- Interactive map of Behbal kalan
- Coordinates: 30°31′41″N 74°54′47″E﻿ / ﻿30.527987211735137°N 74.9129200121274°E
- Country: India
- State: Punjab
- District: Faridkot

Government
- • Type: Sarpanch
- • Body: Gram panchayat

Population (2011)
- • Total: 2,376

Languages
- • Official: Punjabi
- Time zone: UTC+5:30 (IST)
- Postal code: 151208
- Vehicle registration: PB62
- Nearest city: Jaitu

= Behbal kalan =

Village in Faridkot, Punjab, India

Behbal kalan (Punjabi: ਬਹਿਬਲ ਕਲਾਂ) is a village located in Jaitu tehsil of Faridkot district of Punjab State. The Village has a population of 2376 of which 1255 are males while 1121 are females as per the population census of 2011. The postal code of the village is 151208. The total geographical area of the village is about 710 hectares.

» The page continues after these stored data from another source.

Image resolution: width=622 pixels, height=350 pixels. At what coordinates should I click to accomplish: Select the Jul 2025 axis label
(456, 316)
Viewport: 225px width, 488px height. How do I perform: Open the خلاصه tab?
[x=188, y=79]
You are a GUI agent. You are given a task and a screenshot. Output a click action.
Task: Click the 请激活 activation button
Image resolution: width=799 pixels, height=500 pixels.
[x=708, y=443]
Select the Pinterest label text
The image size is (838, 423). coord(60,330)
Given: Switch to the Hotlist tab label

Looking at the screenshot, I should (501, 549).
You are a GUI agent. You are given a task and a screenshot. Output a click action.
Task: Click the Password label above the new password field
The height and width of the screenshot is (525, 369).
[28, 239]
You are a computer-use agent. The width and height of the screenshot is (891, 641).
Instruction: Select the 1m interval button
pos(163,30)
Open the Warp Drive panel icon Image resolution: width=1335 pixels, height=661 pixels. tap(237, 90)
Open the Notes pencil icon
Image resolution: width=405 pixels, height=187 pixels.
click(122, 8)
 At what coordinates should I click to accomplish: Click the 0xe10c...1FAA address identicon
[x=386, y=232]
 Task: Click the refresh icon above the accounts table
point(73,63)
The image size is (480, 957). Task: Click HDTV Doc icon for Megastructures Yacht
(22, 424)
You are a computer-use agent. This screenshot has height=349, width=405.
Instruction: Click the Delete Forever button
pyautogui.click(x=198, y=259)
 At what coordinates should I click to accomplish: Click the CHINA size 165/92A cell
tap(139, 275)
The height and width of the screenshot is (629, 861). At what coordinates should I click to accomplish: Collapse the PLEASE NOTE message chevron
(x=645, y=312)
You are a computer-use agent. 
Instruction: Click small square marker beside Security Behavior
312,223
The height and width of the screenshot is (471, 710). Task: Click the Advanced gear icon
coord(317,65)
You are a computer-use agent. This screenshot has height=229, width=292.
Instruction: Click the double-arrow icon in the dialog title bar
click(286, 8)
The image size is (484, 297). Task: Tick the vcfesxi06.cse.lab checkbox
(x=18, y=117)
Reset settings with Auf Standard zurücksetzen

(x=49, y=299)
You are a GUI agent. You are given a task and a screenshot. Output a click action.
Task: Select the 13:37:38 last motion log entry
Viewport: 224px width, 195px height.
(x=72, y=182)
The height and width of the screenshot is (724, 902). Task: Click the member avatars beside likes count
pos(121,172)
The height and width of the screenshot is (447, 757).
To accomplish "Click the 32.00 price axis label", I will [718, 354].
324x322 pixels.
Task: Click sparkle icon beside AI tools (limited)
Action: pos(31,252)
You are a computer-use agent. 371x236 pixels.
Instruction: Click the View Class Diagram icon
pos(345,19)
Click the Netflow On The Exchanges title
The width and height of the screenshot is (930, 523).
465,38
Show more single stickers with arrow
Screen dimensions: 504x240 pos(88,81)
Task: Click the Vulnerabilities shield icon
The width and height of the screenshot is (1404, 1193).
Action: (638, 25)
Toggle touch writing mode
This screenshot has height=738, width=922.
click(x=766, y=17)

== Behbal Kalan firing incident ==
In 2015, police opened fire at Behbal Kalan on people protesting against the desecration of Guru Granth Sahib in Bargari, Faridkot district of Punjab. Two protesters Krishan Bhagwan Singh and Gurjit Singh were killed in this firing incident. A case was registered against several police personnels in this matter. Despite the challan reports of the commissions and the special investigation teams (SIT's) formed from time to time being filed in the court, the victims have not been able to get justice till date. The case is still pending in the Punjab and Haryana High Court at Chandigarh.